概述
WebGL开发人员可以做的最重要的事情是确保他们的应用程序健壮且高效,使用他们选择的浏览器的预稳定发布渠道进行开发和测试,并报告可疑的错误。当在ANGLE中部署新功能或优化时,它们将出现在首先使用它们的浏览器的预稳定版本中,使开发人员和早期采用者有时间遇到并报告错误,ANGLE团队有时间在大多数错误之前解决这些错误。Chrome Dev和Firefox Developer Edition都跟踪ANGLE定期更新的版本。
此外,开发人员可以通过使用WebGL中的类型,格式和命令来确保最佳性能,这些类型,格式和命令需要ANGLE最少的干预才能交付给底层API。因为ANGLE必须根据给定用户正在使用的渲染器来转换调用各种特定的工作,所以最佳做法是:在任何ANGLE支持的平台上,了解并最小化地执行会导致计算密集的行为。
WebGL1.0 开发建议
避免使用LINE_LOOP和TRIANGLE_FAN
任何一个Direct3D API均不支持LINE_LOOP, Direct3D 11不支持TRIANGLE_FAN,所以ANGLE必须重写顶点索引(index buffers)以支持它们。对于LINE_LOOP绘制模式,这不算是 大问题,ANGLE可以通过复制LINE_TRIP模式下的第一个索引值就可以表示;但对于TRIANGLE_FAN,在Direct3D 11中,ANGLE必须使用扩展化index buffer的TRIANGLES来表示。在某些情况下,这种重写的影响可能是非常大的; 我们的一个基准测试表明,与TRIANGLES相比,特殊的异常情况导致TRIANGLE_FAN在一个测试系统上每帧需要额外5 ms的渲染时间。*
创建新的纹理,而不是重新定义旧的
Direct3D API系列要求在创建时完全指定纹理及其mipmap链的格式和尺寸,并且它没有不完整纹理的概念。为了支持一次定义一个mipmap级别的纹理,ANGLE在系统内存中维护这些纹理的副本,只有当它们最终被渲染命令使用时才能创建GPU可访问的纹理。一旦创建了该纹理,改变其任何组成级别的格式或尺寸的消耗都会比仍在系统内存中维护的新创建的纹理更多。这种开销在绘制时可能花费宝贵的毫秒数:在一个非常简单的基准测试中,定义新创建的纹理的级别比使用相同的GL调用以重新定义如前所述的绘制中已经使用的纹理的尺寸要快3到6毫秒。为避免这种可能的损失,请创建新纹理,而不是更改现有纹理的格式或尺寸。相比之下,如果只需要更新纹理中包含的像素数据,最好重复使用纹理 - 只有在更新纹理格式或尺寸时才会产生额外的开销,因为这需要重新定义mip-map链。

* 记录信息
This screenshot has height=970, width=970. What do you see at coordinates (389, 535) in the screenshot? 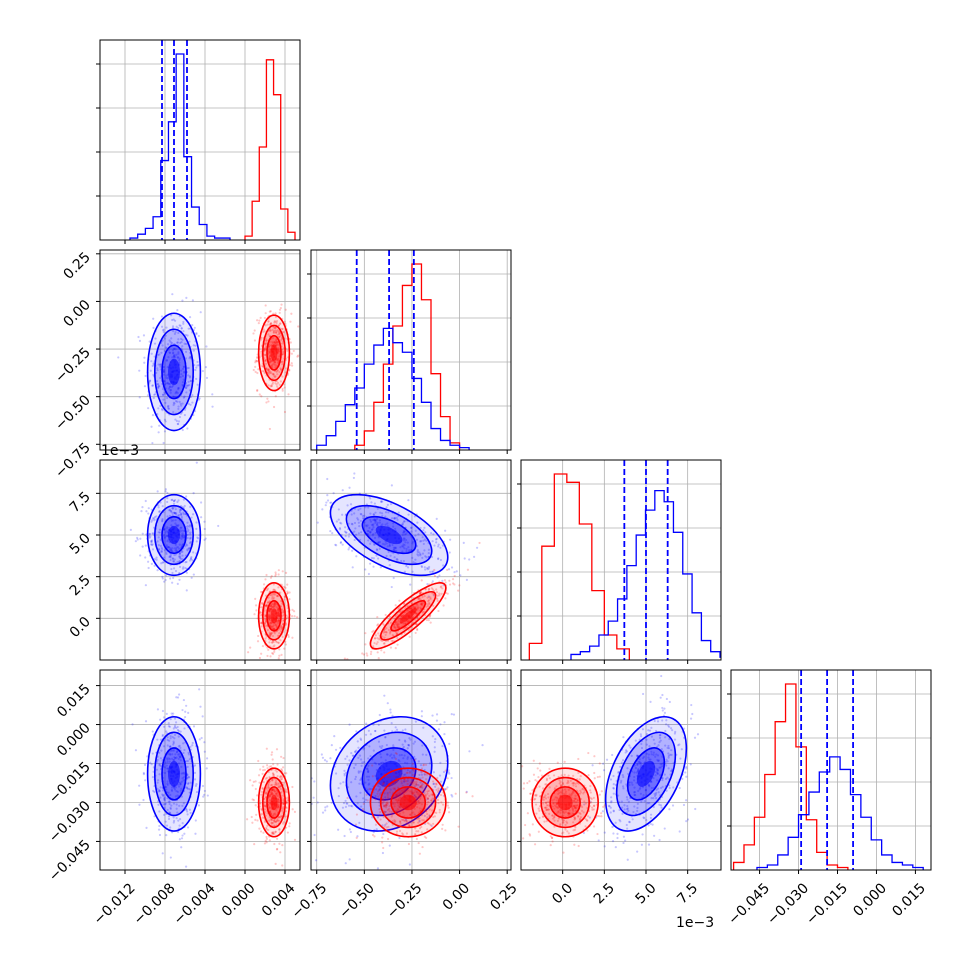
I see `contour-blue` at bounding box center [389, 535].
---
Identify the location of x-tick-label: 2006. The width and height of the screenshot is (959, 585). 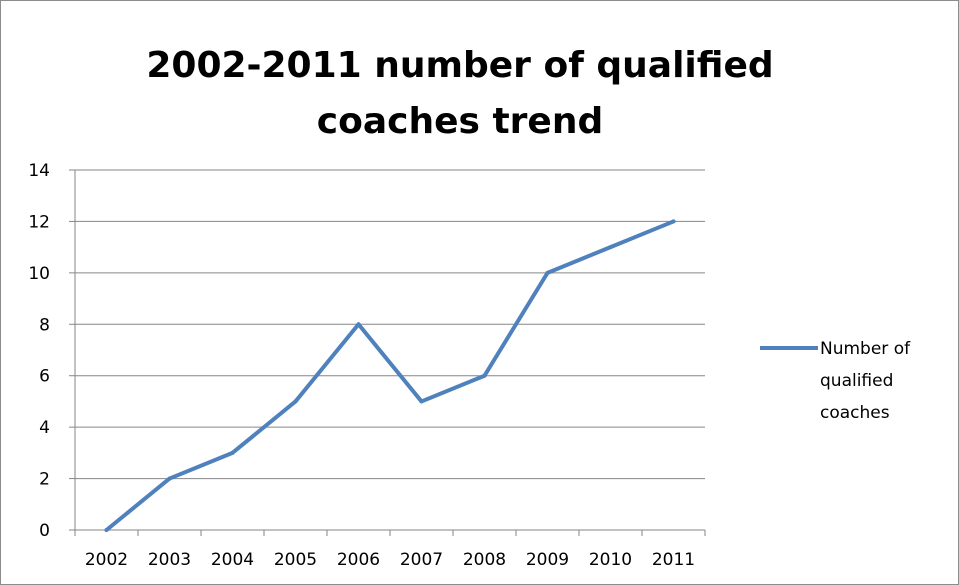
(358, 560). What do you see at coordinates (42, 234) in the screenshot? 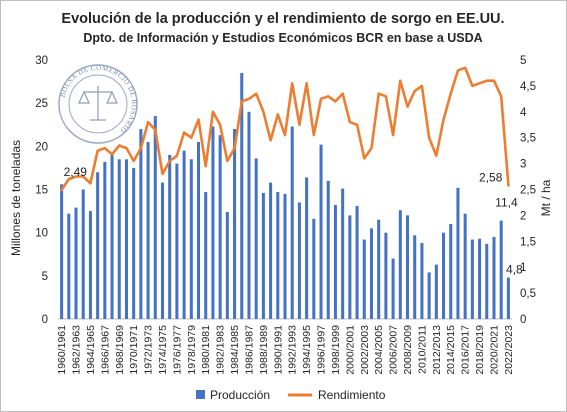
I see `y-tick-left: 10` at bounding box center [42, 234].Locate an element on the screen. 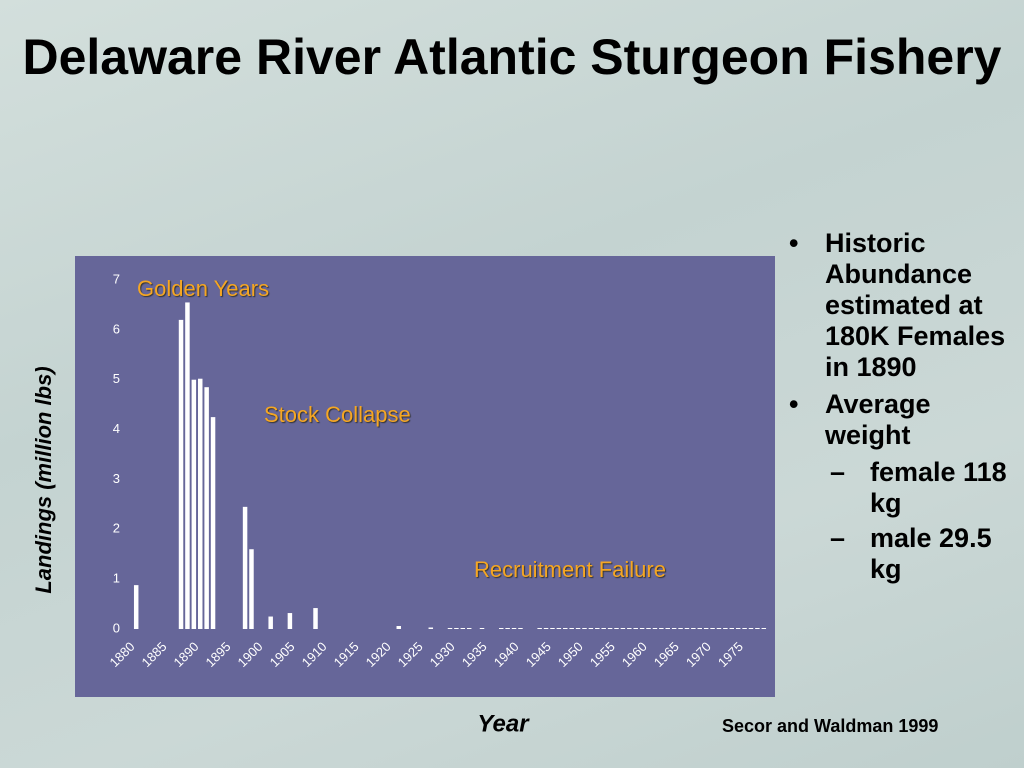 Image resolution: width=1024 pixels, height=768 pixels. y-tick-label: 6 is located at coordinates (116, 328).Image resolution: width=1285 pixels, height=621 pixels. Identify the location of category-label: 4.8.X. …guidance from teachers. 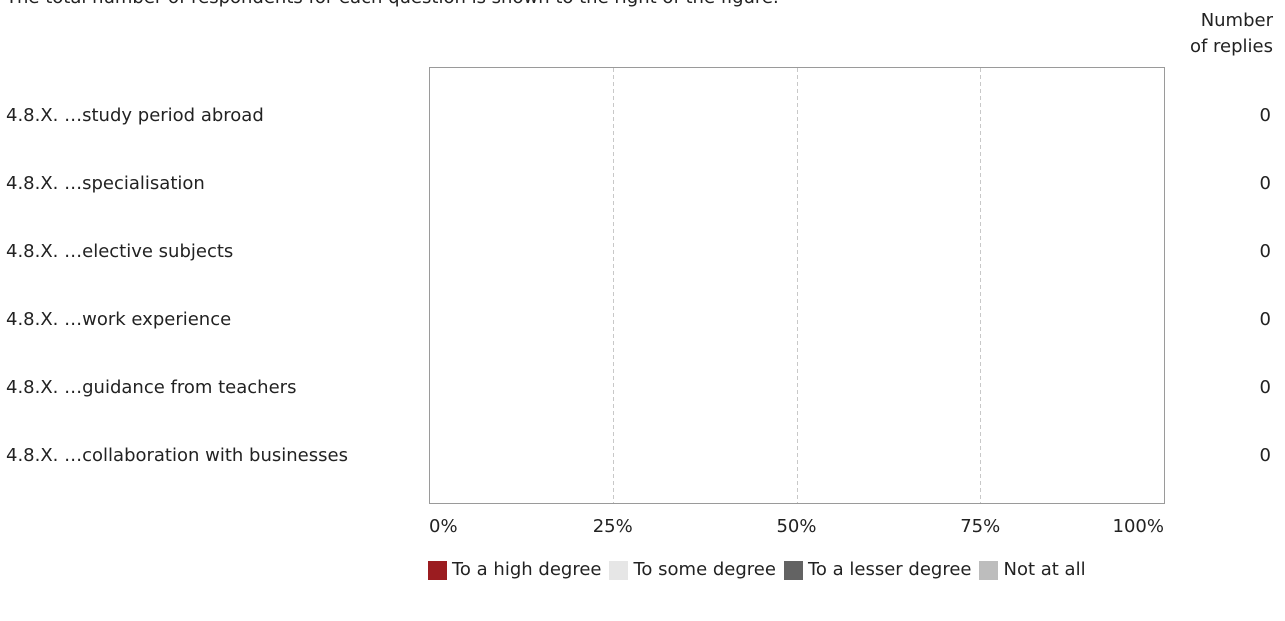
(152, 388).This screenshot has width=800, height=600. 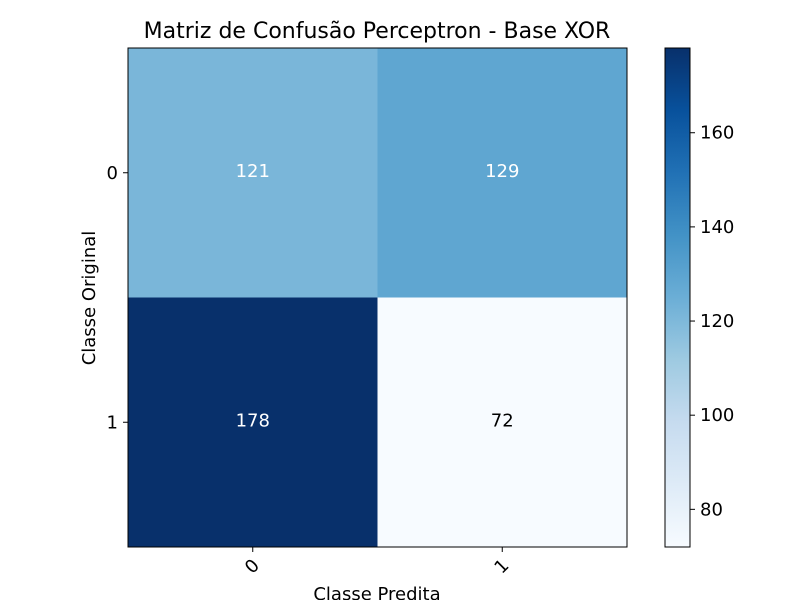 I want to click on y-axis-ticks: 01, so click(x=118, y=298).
--
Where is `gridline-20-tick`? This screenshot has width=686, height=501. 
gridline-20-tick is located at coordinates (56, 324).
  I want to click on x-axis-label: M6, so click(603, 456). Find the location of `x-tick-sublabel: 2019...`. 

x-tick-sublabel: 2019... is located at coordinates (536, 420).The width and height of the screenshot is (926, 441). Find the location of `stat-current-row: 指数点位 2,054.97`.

* 任务指令 1
依据WebGL开发建议摘录,ANGLE为何要在系统内存中保留纹理的副本?请用一到三句话说明。
* 任务指令 2
把WebGL开发建议摘录中以"此外,开发人员可以"开头的段落改写成要点列表,保留其主要事实。
* 任务指令 3
从WebGL开发建议摘录的最后一句之后接着往下续写。
上面的条目是单独的材料。

* 你的回答 1
Direct3D API系列要求在创建纹理时就完全指定纹理及其mipmap链的格式和尺寸,而且没有不完整纹理的概念。为了支持一次只定义一个mipmap级别的纹理,ANGLE先在系统内存中保留副本,等到渲染命令真正使用时才创建GPU可访问的纹理。

* 你的回答 2
- 若使用ANGLE只需最少干预即可交给底层API的WebGL类型、格式和命令,开发人员就能确保最佳性能。
- ANGLE必须根据用户所用的渲染器转换各种调用。
- 因此最佳做法是:在任何ANGLE支持的平台上,了解并尽量减少会导致计算密集的行为。

* 你的回答 3
当裁剪和掩码启用时,不要执行清除操作
Direct3D API和GL API之间的细微差别之一是,在前者中,清除调用会忽略裁剪和掩码,而后者在清除调用时会执行裁剪测试和掩码测试。这意味着如果在启用裁剪测试或使用颜色或模板掩码的情况下执行清除操作,ANGLE会绘制具有输入值的四边形,而不是使用清除操作。这引入了一些状态管理开销,因为ANGLE必须切换所有缓存状态,例如着色器,采样器和纹理绑定,以及与绘制调用流相关的顶点数据。然后必须为清除操作设定所有适当的状态,执行清除本身,然后在清除完成后将所有受影响的状态重置回其先前的设置。如果当前正在使用多个绘制缓冲区,使用WEBGL_draw_buffers,则此模拟清除的性能影响会变得复杂,因为必须对每个目标执行一次绘制。在没有裁剪或掩码的情况下清除缓冲区可以避免这种开销。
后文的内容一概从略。